New Teacher Wants “Hitler Style” Effectiveness – Ask John #8
Dear John,I’m a 26 years old and fresh in my teaching career.
I’m facing a lot of discipline problems in class. I know my fellow teachers control the classes more efficiently than me, but I don’t like the way they control class and their teaching style––they use a “Hitler style” to do that. I’m looking for better ways to discipline.
Please help me,
Sandeep
JOHN’S RESPONSE:
Deer Sandeep,
You are right to get to this problem at once, because it has a tendency, if ignored, to get progressively worse, and each year it drives thousands of teachers, trained in rational negotiation as a way to solve problems, from the business and even to suicide.
Rational negotiation rarely is adequate to solve this dilemma with teenagers however; sorry to have to say this, but if something about your style, perhaps even your speech or dress is unacceptable to the kids who attend your classes, and may not even be correctible, you need to bring a committee of the worst disruptors aside and ask them. Also, get feedback from a committee of their better-behaved classmates.

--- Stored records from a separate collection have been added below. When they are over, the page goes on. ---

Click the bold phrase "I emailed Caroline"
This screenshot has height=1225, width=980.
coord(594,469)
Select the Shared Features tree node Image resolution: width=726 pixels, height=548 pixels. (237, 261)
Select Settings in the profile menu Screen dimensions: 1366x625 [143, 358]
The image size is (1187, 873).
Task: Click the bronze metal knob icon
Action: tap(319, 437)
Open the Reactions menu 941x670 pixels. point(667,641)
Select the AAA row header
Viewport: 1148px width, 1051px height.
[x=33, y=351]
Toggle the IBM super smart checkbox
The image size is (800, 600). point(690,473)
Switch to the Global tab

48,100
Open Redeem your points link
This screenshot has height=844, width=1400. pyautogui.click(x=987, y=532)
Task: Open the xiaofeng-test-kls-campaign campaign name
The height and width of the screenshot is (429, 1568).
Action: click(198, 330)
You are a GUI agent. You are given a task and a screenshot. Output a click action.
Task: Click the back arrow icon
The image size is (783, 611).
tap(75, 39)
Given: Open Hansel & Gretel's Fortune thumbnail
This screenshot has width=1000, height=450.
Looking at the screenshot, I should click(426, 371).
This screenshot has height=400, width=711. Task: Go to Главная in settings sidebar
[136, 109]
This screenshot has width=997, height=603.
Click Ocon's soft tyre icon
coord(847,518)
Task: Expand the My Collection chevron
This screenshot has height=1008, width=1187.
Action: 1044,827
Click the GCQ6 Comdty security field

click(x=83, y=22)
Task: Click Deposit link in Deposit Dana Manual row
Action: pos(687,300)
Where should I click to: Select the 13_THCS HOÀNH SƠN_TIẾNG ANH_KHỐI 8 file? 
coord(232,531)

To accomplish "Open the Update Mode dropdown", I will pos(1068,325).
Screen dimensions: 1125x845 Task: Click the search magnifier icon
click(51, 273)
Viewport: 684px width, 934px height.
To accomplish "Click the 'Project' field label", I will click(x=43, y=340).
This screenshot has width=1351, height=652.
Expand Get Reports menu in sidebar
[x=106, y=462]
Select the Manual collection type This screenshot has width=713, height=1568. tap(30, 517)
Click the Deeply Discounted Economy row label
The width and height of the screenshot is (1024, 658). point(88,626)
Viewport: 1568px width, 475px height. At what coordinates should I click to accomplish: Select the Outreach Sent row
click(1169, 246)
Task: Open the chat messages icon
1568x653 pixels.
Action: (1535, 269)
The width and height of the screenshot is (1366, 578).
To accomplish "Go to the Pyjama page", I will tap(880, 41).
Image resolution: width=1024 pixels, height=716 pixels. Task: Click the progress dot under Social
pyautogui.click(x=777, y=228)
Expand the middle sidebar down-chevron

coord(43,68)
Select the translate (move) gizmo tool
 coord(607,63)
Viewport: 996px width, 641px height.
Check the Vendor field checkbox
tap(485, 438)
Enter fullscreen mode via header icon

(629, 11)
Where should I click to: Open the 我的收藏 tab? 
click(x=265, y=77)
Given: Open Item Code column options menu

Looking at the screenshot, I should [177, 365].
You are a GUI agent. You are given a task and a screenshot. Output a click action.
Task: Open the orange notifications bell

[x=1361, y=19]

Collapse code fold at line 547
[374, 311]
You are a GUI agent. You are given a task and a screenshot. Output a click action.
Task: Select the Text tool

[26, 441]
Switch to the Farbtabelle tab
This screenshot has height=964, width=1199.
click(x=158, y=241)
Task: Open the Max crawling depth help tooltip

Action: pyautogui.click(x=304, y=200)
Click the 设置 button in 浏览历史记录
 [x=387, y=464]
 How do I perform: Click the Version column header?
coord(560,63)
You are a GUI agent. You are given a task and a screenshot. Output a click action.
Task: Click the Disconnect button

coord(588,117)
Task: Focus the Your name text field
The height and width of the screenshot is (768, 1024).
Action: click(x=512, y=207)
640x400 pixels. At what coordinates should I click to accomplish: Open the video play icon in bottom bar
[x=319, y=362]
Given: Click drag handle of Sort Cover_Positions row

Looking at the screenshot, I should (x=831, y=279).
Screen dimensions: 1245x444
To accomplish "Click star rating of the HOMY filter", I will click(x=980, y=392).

When you have data about your tormentors’ objections to yourself in hand, and only then, will you be prepared to ask yourself whether it makes moral sense to alter yourself to meet student expectations.
An effort-heavy strategy which sometimes works is to personally visit the homes of each ringleader and recruit parents on your side against their own kids. The kids will HATE you for doing this, and it damages family harmony, but it does tend to lessen class chaos if kids know you are capable of pestering their parents for help.
At times, and only in such conferences are they willing to become brutally honest about what aspects of yourself they are reacting against; another strategy which occasionally works is to take the worst ringleader privately aside to establish a personal relationship –– this is Machiavellian––find out something he/she really wants, and trade it for their good behavior; also do this: find out which teachers they do not bother, ask for their help; at times just being seen associating with such people will buy you a pass from torment.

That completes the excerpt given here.